> Exercise details
Please return each line of the records below word for word, with the pictures left out.

> Records shown
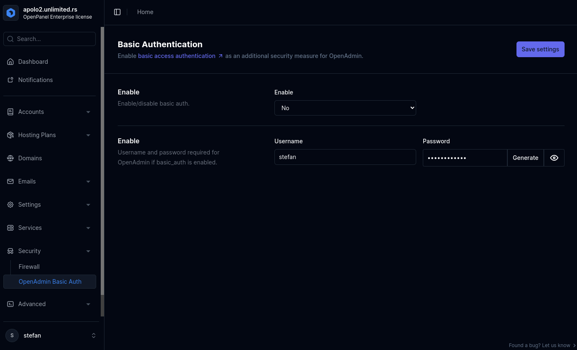Click the Emails envelope icon
The image size is (577, 350).
[10, 181]
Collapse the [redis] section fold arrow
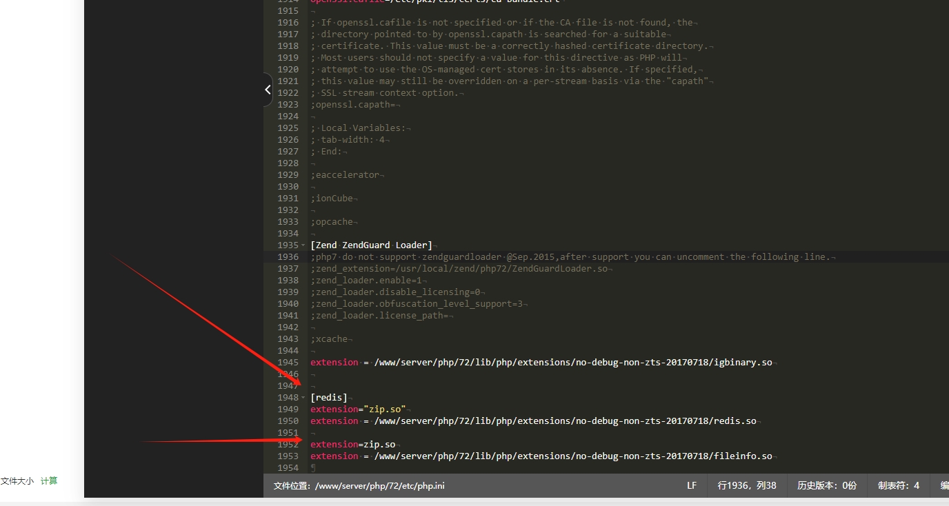949x506 pixels. 303,397
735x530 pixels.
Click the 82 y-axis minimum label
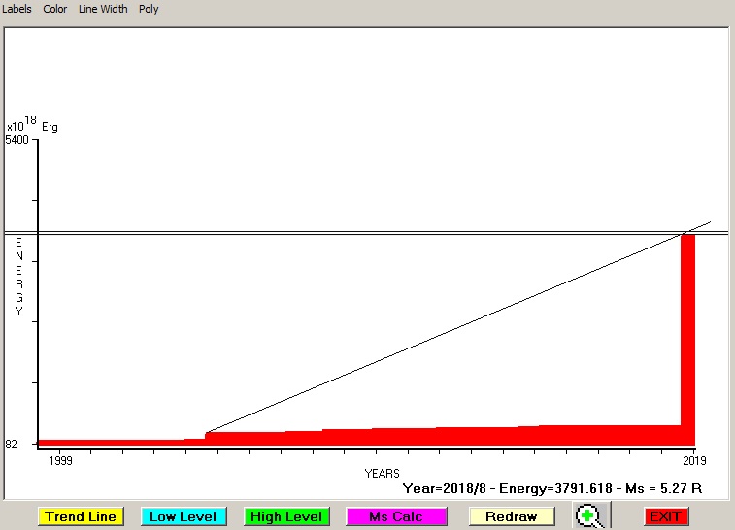pos(12,444)
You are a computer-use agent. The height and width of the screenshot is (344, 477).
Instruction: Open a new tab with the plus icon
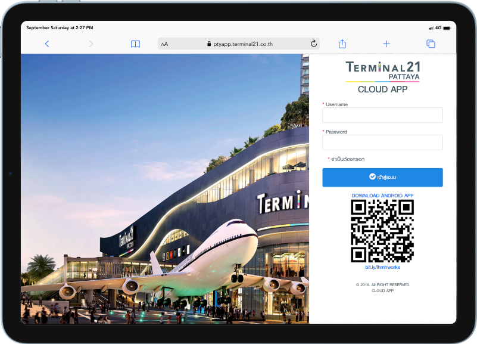(386, 44)
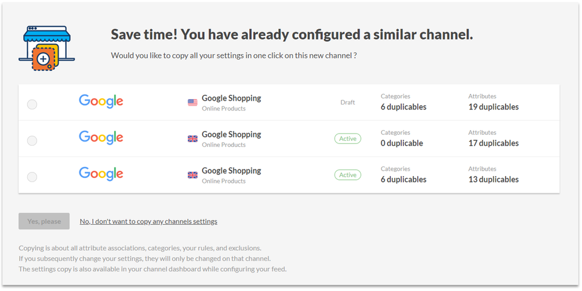Click the UK flag in the 13 duplicables row
Viewport: 582px width, 291px height.
point(193,176)
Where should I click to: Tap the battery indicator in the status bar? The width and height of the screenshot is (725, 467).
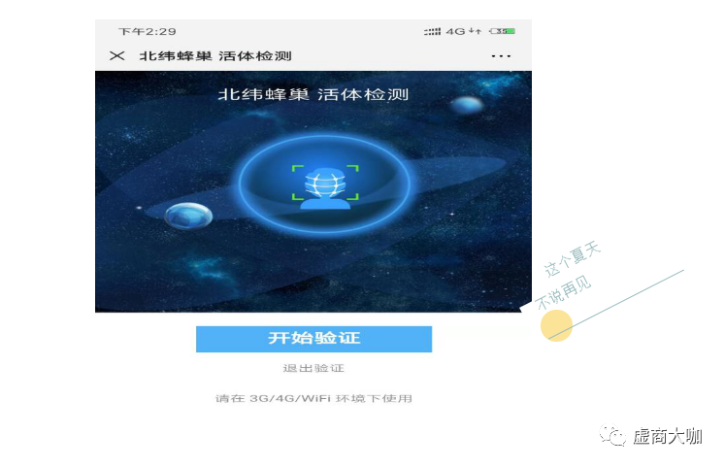click(503, 31)
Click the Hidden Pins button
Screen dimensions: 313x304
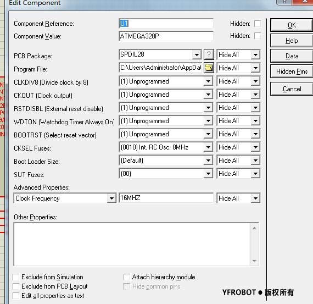[292, 71]
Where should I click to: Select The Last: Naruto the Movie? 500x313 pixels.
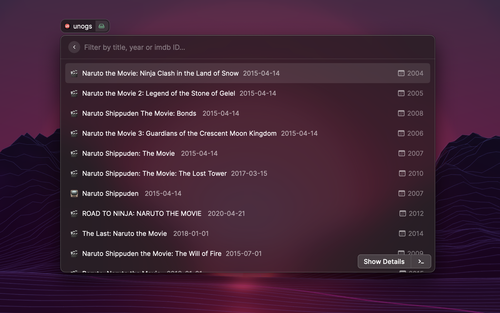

> Solution to this task
Click the Emails envelope icon
The image size is (577, 350).
[10, 181]
Collapse the [redis] section fold arrow
949x506 pixels. 303,397
735x530 pixels.
Click the 82 y-axis minimum label
pos(12,444)
You are a computer-use agent. The height and width of the screenshot is (344, 477).
Instruction: Open a new tab with the plus icon
(386, 44)
Click the UK flag in the 13 duplicables row
Viewport: 582px width, 291px height.
point(193,176)
Where should I click to: Tap the battery indicator in the status bar? The width and height of the screenshot is (725, 467).
click(503, 31)
Click the Hidden Pins button
Screen dimensions: 313x304
[292, 71]
Where should I click to: Select The Last: Naruto the Movie? 500x313 pixels.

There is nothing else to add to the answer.